Something akin to post-nut clarity, there’s a moment late into the film where Ray and Colin kiss. It’s on a day where Colin is afforded the luxury of a quasi-traditional, normative date involving coffee and a movie. It’s the happiest either are in the film, and at the same time, for Ray, it’s the moment of truth. And it’s just that he’s not intended to be in a relationship like this. Tattooed on his chest are the names of women: Ellen, Wendy, and Rose. We don’t know why. We don’t really know anything about this man who best describes himself to others as “discreet”. Colin’s mother wonders if he has a family outside of this one. The answers aren’t there because Ray disappears, leaving Colin to pick himself up after the wreckage.

Clearly I saw a lot of myself in both of these characters. I detested my past’s exploitive nature while realizing how far the pendulum can swing in my ineffectuality when confronted with intense solitude. We can all be lonely creatures, spinning our wheels, desperate to fill a void in ourselves that so often requires so much from others. Pillion understands the harmony that happens when balancing oneself as a passenger on a motorcycle. There’s a lot of control involved, and going it alone is so often easier. But it’s that solitude that breeds a crushing loneliness that can make the void all the more unbearable. We all must learn how to balance, careening past the city lights at intense speeds, before coming to our intended destination, with or without the blank space filled in our mind.

* * *

- [SET TASKS]:
1. Quote the passage of the film review that opens with the words containing "Something akin to" and closes with "after the wreckage.".
2. In the film review, which names are tattooed on Ray's chest?
The entries that come next were taken from a separate source.

(Word and element location entries)

* * *

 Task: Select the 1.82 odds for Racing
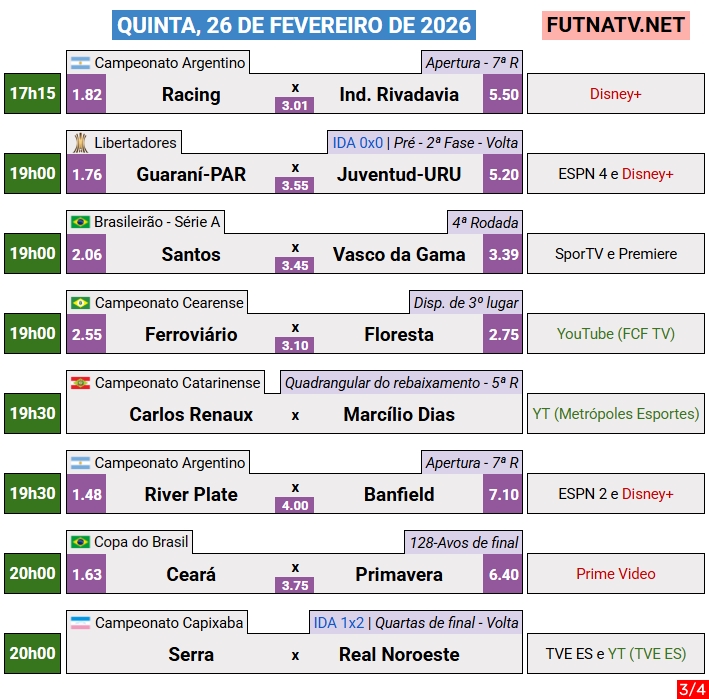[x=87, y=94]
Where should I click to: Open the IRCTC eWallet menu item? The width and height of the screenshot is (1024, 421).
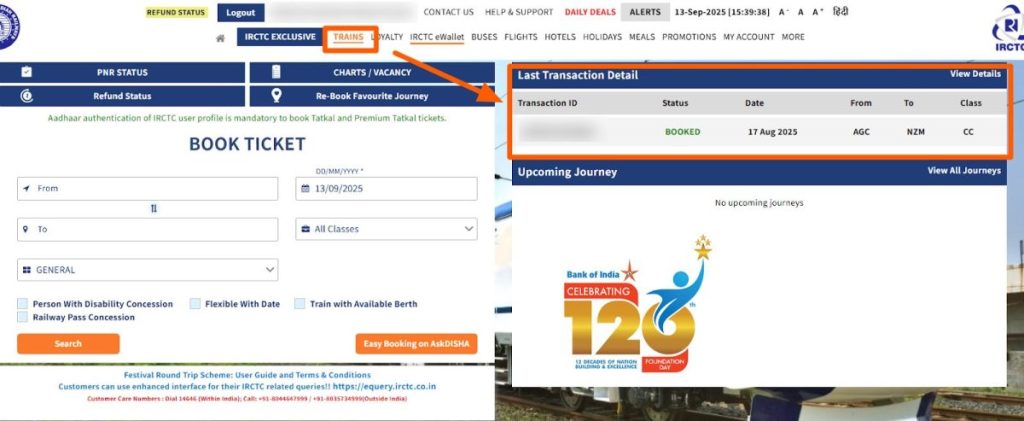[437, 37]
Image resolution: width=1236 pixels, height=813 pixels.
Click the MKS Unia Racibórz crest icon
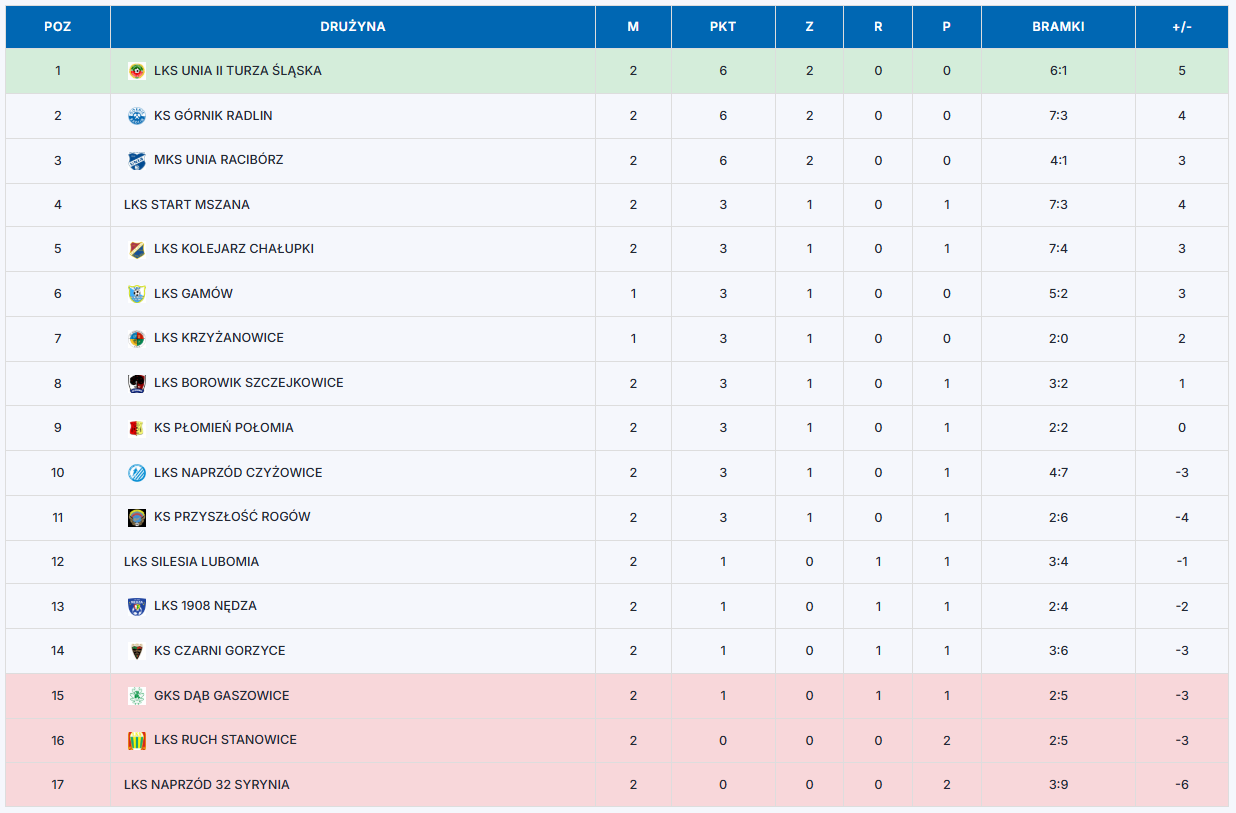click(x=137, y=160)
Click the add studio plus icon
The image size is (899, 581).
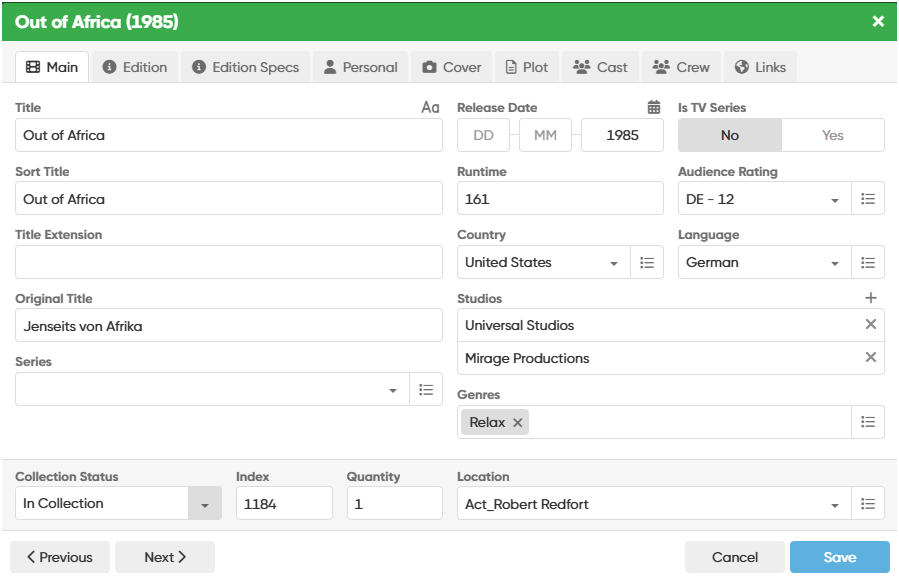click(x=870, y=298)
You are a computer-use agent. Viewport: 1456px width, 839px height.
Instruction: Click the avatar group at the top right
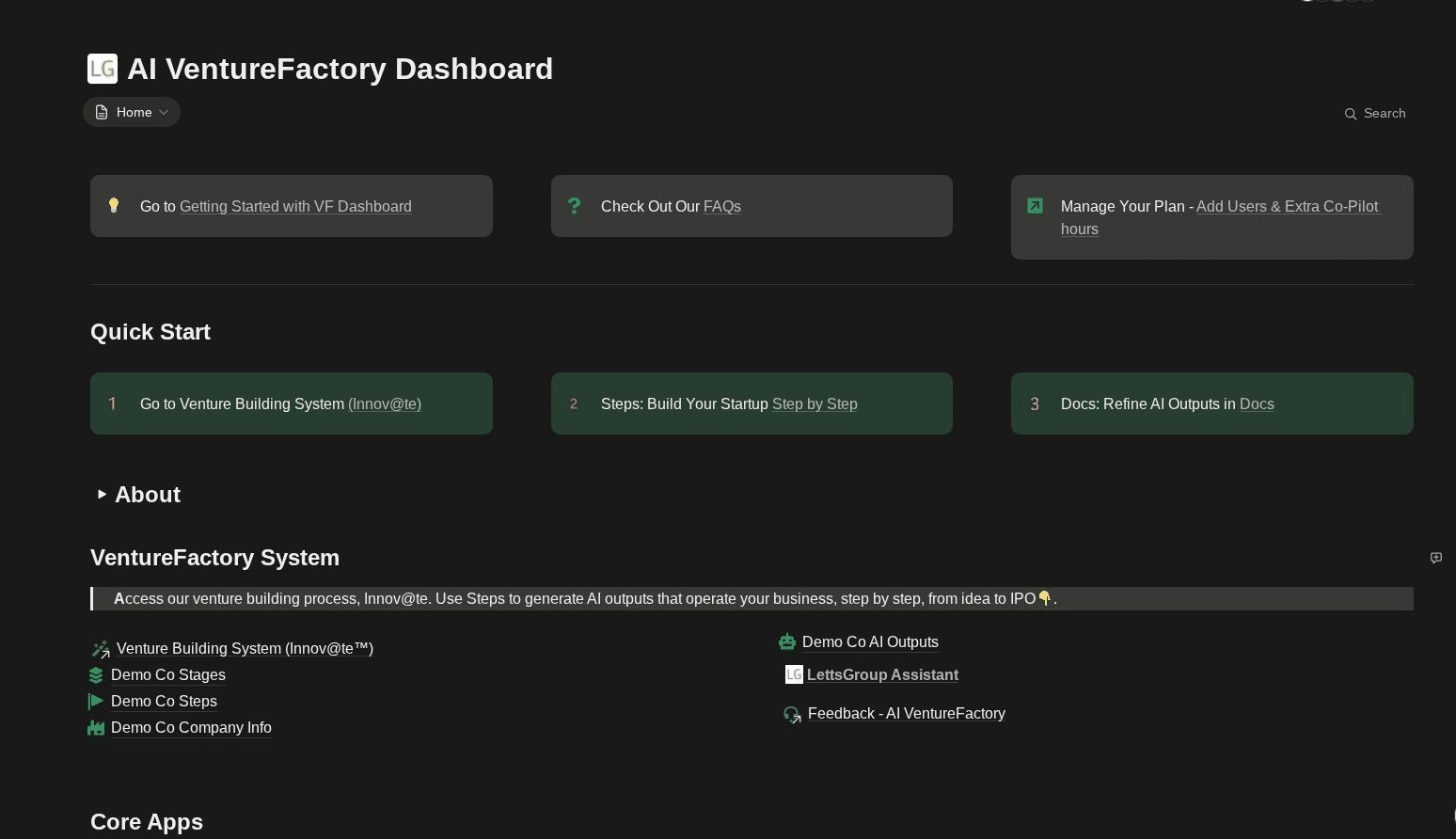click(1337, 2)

* * *

- [THE RESULTS]:
1.
Something akin to post-nut clarity, there’s a moment late into the film where Ray and Colin kiss. It’s on a day where Colin is afforded the luxury of a quasi-traditional, normative date involving coffee and a movie. It’s the happiest either are in the film, and at the same time, for Ray, it’s the moment of truth. And it’s just that he’s not intended to be in a relationship like this. Tattooed on his chest are the names of women: Ellen, Wendy, and Rose. We don’t know why. We don’t really know anything about this man who best describes himself to others as “discreet”. Colin’s mother wonders if he has a family outside of this one. The answers aren’t there because Ray disappears, leaving Colin to pick himself up after the wreckage.

2. Ellen, Wendy, and Rose.